### DOCUMENT EXTRACT
The accompanying unaudited interim consolidated financial statements reflect all adjustments of a normal and recurring nature which are, in the opinion of management, necessary to present fairly the financial position, results of operations and cash flows of the Company for the interim periods presented. The results of operations for these periods are not necessarily comparable to, or indicative of, results of any other interim period or for the fiscal year taken as a whole.
 
We have defined various periods that are covered in this report as follows:
 
- "fiscal year 2014"— April 1, 2014 through March 31, 2015
- "fiscal year 2015"— April 1, 2015 through March 31, 2016
Use of Estimates
Use of Estimates
 
The preparation of consolidated financial statements that conform with U.S. GAAP requires management to make estimates and assumptions that affect the reported amounts of assets and liabilities, and the disclosure of contingent assets and liabilities at the date of the consolidated financial statements, and the reported amounts of revenues and expenses during the reporting period. Actual results could differ from those estimates. The Company continually evaluates its estimates, including those related to bad debts, income taxes, and the valuation of equity transactions. The Company bases its estimates on historical experience and on various other assumptions that it believed to be reasonable under the circumstances, the results of which form the basis for making judgments about the carrying values of assets and liabilities that are not readily apparent from other sources. Any future changes to these estimates and assumptions could cause a material change to our reported amounts of revenues, expenses, assets and liabilities. Actual results may differ from these estimates under different assumptions or conditions.
Fair value of Financial Instruments
Fair value of Financial Instruments
 
The Company's financial instruments consist principally of cash and cash equivalents, accounts receivable, accrued liability and other payables. The carrying amounts of such financial instruments in the accompanying balance sheets approximate their fair values due to their relatively short-term nature.

### GIVEN INFORMATION
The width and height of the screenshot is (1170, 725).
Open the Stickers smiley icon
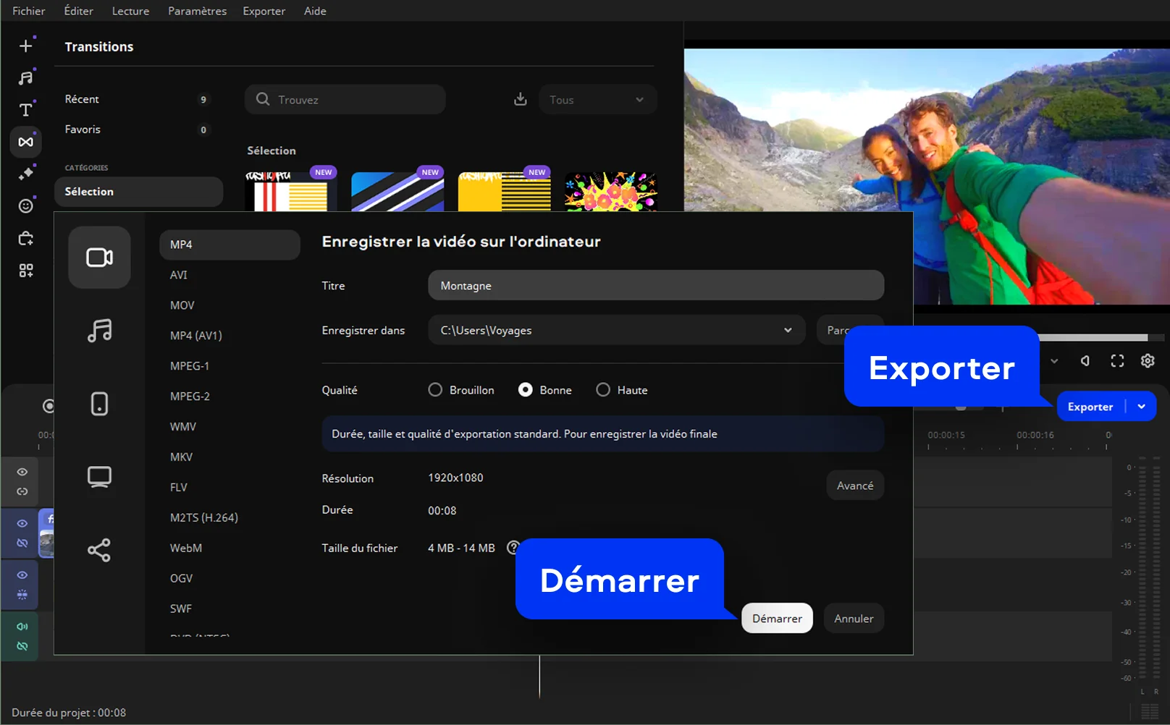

--

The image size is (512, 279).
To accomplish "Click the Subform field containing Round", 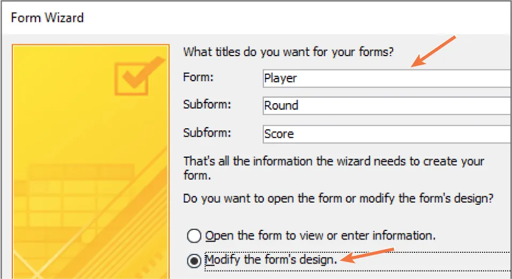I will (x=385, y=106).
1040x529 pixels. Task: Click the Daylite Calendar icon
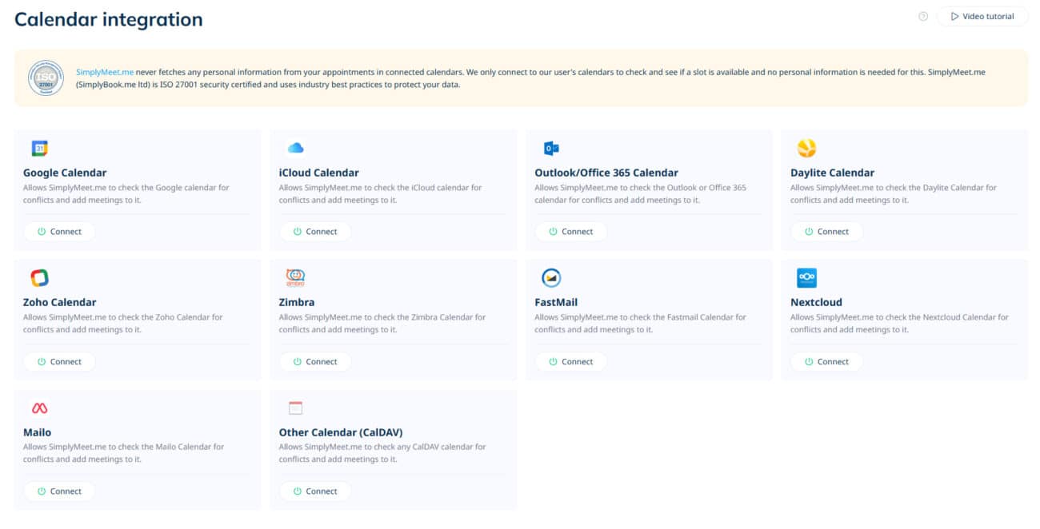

### REQUIRED WORK
1 – Retype the passage from the financial statement notes from "The Company's financial" to "relatively short-term nature.".
2 – According to the financial statement notes, what dates does "fiscal year 2015" cover?

### RESPONSES IN ORDER
1 –
The Company's financial instruments consist principally of cash and cash equivalents, accounts receivable, accrued liability and other payables. The carrying amounts of such financial instruments in the accompanying balance sheets approximate their fair values due to their relatively short-term nature.

2 – April 1, 2015 through March 31, 2016